[LSF/MM/BPF TOPIC] The chicken-egg dilemma of virtual memory and hardware architectures

"Zhang, Jiyuan" <jiyuanz3@xxxxxxxxxxxx> · Mon, 27 Jan 2025 16:59:10 +0000

Hi everyone,

We hope to propose a discussion on kernel support for new virtual memory architectures, in the context of RISC-V, and how we can make progress in the presence of a chicken-egg dilemma between hardware and OS. We’re not super sure whether
 LSF/MM/BPF is the right venue – if anyone knows a better platform, please do let us know.

TL;DR
---------

Virtual memory is a major performance bottleneck of memory-intensive datacenter workloads, due to the overhead of page-table walks. Many fast virtual memory architectures have been designed, but none is made into reality. The root cause
 is the chicken-egg dilemma between hardware vendors and kernel maintainers (virtual memory crosses the hardware-software boundary). Hardware vendors (including Intel and ARM, as well as RISC-V) are reluctant to invest without “approval” from Linux, while the
 Linux community seems to have little interest in futuristic hardware architectures. As a result, it is hard to innovate beyond incremental patches.

We hope to discuss:
* What shall be the right protocol to solve the chicken-egg problem? How do we have a thumb-up from Linux to be able to convince hardware vendors?
* What interface needs to be in place to promote architectural innovations? A known problem is that Linux’s mm code makes hard assumptions on the MMU’s translation schemes.

Why now?
--------------

The overhead of virtual memory translation is not new, but is manifesting more predominantly due to the following reasons:
* The significant growth of memory capacity of both DRAM (now terabytes of DRAM is not uncommon) and expanded memory (e.g., CXL is coming)
* TLB and MMU caches start to show low locality due to (1) the gap to the increasing memory capacity and (2) increasing irregular memory access patterns of modern workloads (think about bioinformatics and even graph workloads).
* Nested translation in virtualized environments multiplies the translation overhead.
* Huge pages and better MMU caches help, but are fundamentally limited, as repeatedly shown by recent research.

Stored dataset entries:
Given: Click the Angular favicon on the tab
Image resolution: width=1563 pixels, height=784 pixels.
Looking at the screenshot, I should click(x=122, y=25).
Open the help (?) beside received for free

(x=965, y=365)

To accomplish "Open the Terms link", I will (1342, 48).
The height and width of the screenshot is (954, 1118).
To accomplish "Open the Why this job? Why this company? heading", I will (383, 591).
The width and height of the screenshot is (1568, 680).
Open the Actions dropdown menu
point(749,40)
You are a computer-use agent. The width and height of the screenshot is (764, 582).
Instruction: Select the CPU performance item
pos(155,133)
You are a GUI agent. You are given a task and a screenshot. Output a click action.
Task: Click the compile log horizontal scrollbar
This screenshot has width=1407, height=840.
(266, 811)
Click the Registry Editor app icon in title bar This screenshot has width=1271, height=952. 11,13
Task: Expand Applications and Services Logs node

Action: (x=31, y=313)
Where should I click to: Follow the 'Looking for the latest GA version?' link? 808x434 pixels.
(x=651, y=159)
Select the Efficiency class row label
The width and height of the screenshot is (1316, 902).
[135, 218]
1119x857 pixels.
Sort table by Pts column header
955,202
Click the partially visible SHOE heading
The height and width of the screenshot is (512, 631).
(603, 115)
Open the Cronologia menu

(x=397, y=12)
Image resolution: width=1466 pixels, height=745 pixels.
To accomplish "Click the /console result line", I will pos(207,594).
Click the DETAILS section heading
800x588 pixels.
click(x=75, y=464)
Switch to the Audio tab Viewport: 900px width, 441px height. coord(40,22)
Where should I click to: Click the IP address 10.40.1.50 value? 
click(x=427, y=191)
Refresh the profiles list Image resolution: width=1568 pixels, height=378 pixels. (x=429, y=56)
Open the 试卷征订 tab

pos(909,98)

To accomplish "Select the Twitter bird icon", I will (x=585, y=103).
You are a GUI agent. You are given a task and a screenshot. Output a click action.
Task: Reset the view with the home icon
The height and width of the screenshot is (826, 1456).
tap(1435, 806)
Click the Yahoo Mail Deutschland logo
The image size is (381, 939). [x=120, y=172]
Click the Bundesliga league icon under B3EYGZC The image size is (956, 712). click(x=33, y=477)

Exercise details: According to the virtual memory proposal, what is the root cause of none of the fast virtual memory architectures being made into reality? The listing plays no part in this.

Solution to this problem: The chicken-egg dilemma between hardware vendors and kernel maintainers.